One very important thing to note here is that there is no hard dependency between the original customer service and the extended version. The link is a soft one through the id. The customer class in one service does not extend the one in the other.

Both services have almost identical application.yaml configuration files except for the port (8080 and 8081):

graphql:
  federation:
    enabled: true
  packages:
    - "be.sourcedbvba"

server:
  port: ...

Now, when you start up both services, you’ll see the schema definition of both services. Combining those two services requires a third service: the federation server. This server is a NodeJS application built by the people behind Apollo. The federation happens via an ApolloGateway, which defines all the external services.

const { ApolloServer } = require("apollo-server");
const { ApolloGateway, RemoteGraphQLDataSource } = require("@apollo/gateway");

const server = new ApolloServer({
  gateway: new ApolloGateway({
    debug: true,
    serviceList: [
      { name: "customer-app", url: "http://localhost:8080/graphql" },
      { name: "invoice-app", url: "http://localhost:8081/graphql" }
    ]
  }),
  subscriptions: false
});

server.listen().then(({ url }) => {
  console.log(`Server ready at ${url}`);
});

So, in short, you define the two services in a gateway (you can use a schema registry and have a managed solution) and you set up the ApolloServer (which is a GraphQL server) to use that gateway. Two things to note here are:

  • debug: true will output the query path of any query in the console. This is interesting to see when you want to know which services are being called.
  • Subscriptions are not supported with federation. You will need to disable this by setting subscriptions to false. If your application requires subscriptions, you will not be able to use federation.

When you start up the federation service (node index.js), it combines the 2 schemas into a single schema. At startup, it will also check whether it can combine all the schemas in a single one. If there are some mismatches in the keys, it will throw an error and refuse to start up. When you browse to http://localhost:4000, you are greeted with a GraphQL query editor where you can execute the following query, the one we set out to be able to execute:

query {
  customerById(id: 1) {
    id
    name
    invoices {
      invoiceNumber
      invoiceAmount
    }
  }
}

When you look at the output of the federation server, you’ll see it calls both services for their data and it combines the two pieces of data in a single stream.

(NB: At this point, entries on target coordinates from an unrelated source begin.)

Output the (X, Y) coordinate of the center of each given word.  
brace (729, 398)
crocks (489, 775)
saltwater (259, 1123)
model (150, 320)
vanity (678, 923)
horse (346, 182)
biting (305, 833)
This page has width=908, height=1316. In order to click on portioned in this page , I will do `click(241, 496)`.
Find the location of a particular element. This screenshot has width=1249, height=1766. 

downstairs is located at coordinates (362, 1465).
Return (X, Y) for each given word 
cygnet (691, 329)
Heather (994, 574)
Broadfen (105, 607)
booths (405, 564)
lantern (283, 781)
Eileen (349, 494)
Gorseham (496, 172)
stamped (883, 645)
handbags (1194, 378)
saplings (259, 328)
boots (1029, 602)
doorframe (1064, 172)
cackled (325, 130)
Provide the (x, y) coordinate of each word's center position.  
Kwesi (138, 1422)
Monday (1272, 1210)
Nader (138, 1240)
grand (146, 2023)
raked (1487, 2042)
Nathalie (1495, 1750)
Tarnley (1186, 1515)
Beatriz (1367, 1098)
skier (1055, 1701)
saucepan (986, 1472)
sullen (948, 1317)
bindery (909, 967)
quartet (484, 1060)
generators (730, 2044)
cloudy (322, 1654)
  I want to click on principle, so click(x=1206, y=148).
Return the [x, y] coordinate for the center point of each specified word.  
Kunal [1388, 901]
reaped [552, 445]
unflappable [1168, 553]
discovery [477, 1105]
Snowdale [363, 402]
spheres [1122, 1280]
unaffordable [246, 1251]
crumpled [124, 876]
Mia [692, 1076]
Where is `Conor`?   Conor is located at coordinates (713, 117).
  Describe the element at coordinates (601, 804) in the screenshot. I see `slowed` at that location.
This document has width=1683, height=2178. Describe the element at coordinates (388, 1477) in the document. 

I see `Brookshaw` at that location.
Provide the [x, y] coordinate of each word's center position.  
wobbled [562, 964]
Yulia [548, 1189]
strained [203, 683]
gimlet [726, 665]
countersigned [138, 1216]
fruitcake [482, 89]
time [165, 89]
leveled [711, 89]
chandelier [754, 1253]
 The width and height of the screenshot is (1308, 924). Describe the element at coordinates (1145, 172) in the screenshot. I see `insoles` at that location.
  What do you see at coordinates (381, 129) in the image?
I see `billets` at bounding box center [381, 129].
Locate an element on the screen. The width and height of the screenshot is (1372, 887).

However, if you execute the following query:

query {
  customerById(id: 1) {
    id
    name
  }
}

You now see that the federation service only calls a single service as you did not ask any data that would require it to call the extended service. If you look at the resulting schema, you will see it has merged both services into a single graph, including the queries and mutations defined in each separate service:

type Customer {
  id: Int!
  name: String
  invoices: [Invoice!]!
}

type Invoice {
  invoiceAmount: Int!
  invoiceNumber: Int!
}

type Mutation {
  createCustomer(id: Int!, name: String!): Customer!
  createInvoice(
    customerId: Int!
    invoiceAmount: Int!
    invoiceNumber: Int!
  ): Boolean!
}

type Query {
  customerById(id: Int!): Customer
}

With this mechanism, you can easily extend an existing data structure in your GraphQL APIs and split up your APIs into well-defined pieces that each have their responsibility. If you want more information on the specification, you can find it here. If you currently have a large GraphQL APIs that from a data perspective has too many responsibilities, this might be a interesting route to take.